Kitty Macfarlane writes songs about seashells, ammonites and clouds, with her music rooted in nature especially around the South West.
But with birds circling high above the spire of St George’s, the first few minutes of her set in the garden were interrupted by the piercing sound of an angle grinder from a nearby building site.
That’s one of the occupational hazards of playing in the open air in city centre Bristol.
The interruption was barely noticeable, however, as Macfarlane wove her magical musical spell over an audience just happy to experience live music for the first time in many months.
The singer songwriter was performing as part of the Nest Collective’s Campfire Club, with her set followed by fellow Bristol artist, Dizraeli, who opened with a stinging spoken word rebuttal of Edward Colston’s legacy.

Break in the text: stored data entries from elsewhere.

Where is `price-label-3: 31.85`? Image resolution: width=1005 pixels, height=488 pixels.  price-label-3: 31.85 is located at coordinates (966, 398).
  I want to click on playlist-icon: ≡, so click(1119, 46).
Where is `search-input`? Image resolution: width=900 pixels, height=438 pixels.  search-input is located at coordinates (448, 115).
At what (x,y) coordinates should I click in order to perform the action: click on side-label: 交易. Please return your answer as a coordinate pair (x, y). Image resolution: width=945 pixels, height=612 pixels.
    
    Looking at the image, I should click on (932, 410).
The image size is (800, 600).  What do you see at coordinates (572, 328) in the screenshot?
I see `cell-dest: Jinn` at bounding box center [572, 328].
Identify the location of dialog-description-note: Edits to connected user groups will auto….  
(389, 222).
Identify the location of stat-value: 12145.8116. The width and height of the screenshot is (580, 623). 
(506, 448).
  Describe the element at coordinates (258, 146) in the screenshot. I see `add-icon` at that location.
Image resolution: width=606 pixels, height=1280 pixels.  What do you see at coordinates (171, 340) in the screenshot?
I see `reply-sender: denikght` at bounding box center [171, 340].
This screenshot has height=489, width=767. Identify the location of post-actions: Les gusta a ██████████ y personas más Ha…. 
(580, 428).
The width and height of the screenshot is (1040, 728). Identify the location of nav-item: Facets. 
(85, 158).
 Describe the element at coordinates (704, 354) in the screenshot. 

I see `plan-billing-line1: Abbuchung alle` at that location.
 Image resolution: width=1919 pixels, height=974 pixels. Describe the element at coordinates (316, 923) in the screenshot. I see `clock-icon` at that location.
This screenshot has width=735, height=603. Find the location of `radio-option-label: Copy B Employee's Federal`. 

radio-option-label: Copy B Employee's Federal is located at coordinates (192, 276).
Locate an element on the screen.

Macfarlane and Dizraeli performed twice each on Wednesday evening for a socially-distanced audience on the grass at St George’s, as well as those watching a livestream online.
It followed the first live music at St George’s earlier this month when the Bristol Ensemble also played in their gardens.
Wednesday’s music was organised by the Nest Collective, whose aim is to “bring people together to experience extraordinary music in unforgettable places, rekindling connections with nature, tradition and community”.
All that and more was achieved just a few hundred yards off Park Street, with the sound of angle grinders forgotten among guitars, nature and summer rain showers.